(Saved entries)
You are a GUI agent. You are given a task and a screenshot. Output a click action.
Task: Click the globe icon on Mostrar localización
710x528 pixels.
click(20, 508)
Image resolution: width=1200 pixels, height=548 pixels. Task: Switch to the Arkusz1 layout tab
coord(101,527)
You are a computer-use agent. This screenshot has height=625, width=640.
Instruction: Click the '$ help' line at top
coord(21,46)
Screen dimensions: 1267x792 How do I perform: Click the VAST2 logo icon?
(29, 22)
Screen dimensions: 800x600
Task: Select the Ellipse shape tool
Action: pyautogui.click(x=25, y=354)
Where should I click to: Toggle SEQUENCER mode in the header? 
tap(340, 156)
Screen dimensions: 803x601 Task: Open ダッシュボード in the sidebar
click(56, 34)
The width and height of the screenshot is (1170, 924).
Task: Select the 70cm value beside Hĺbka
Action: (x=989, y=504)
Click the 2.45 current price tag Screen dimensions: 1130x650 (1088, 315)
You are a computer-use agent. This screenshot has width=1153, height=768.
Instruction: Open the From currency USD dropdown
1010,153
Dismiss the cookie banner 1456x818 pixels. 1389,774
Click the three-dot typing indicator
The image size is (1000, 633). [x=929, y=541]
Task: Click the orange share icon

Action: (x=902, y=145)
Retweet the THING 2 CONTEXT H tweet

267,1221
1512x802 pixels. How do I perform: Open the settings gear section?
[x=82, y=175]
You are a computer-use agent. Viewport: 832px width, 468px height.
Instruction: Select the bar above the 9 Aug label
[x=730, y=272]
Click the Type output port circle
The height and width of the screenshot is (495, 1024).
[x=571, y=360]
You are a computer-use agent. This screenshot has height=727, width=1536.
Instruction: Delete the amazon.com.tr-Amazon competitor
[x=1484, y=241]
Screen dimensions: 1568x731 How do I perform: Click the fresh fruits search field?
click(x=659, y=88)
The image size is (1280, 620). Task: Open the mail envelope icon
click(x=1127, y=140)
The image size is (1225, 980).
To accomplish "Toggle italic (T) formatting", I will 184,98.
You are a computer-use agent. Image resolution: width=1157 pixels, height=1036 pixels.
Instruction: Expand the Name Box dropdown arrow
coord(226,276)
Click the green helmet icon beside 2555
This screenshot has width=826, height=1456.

*Problem to solve*
Beginning with the line that contains "You are a computer-use agent. Image", set down every line through the end of the data without change.

*Answer section*
You are a computer-use agent. Image resolution: width=1157 pixels, height=1036 pixels.
Instruction: Expand the Name Box dropdown arrow
coord(226,276)
Click the green helmet icon beside 2555
This screenshot has width=826, height=1456.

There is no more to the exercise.